§ **Your objective**
Restate, word for word and with no pictures, the stretch of lines in the data below that begins at the line with "Where should I" and ends at the line with "Minimize the Universal Adobe Patcher window", inclusive.

§ **Dataset extract**
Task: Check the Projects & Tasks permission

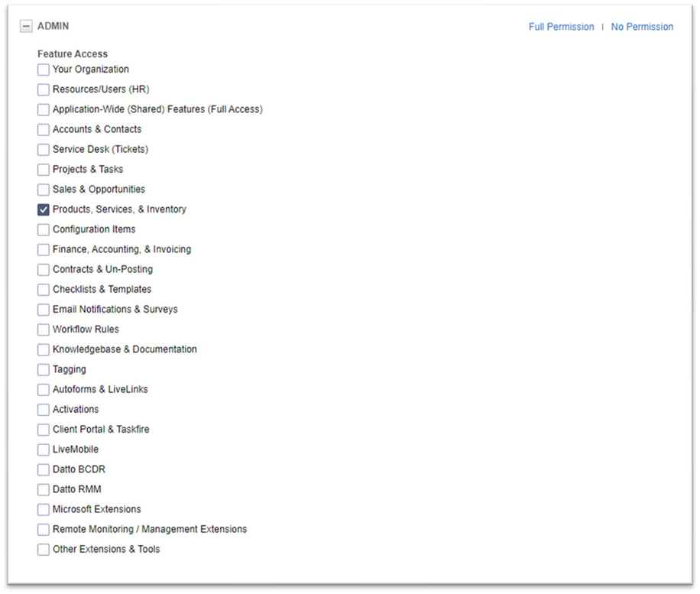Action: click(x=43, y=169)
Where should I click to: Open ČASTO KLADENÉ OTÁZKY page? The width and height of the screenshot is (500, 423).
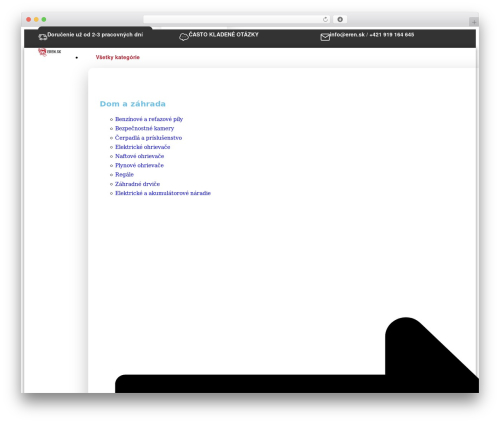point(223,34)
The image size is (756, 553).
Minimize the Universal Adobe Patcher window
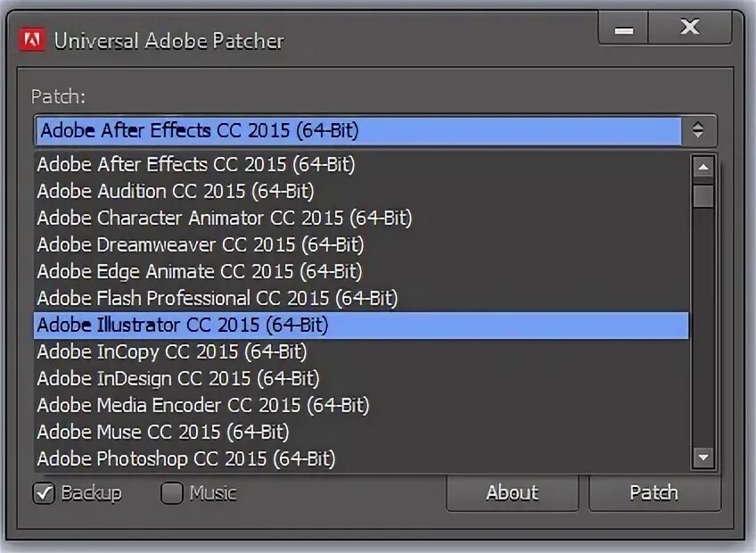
...
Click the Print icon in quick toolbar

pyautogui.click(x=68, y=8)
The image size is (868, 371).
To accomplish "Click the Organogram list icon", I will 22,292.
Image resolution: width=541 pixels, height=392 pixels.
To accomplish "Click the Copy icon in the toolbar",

§ **Written response**
Where should I click to: Open ČASTO KLADENÉ OTÁZKY page? The width and height of the screenshot is (500, 423).
point(223,34)
The image size is (756, 553).
Minimize the Universal Adobe Patcher window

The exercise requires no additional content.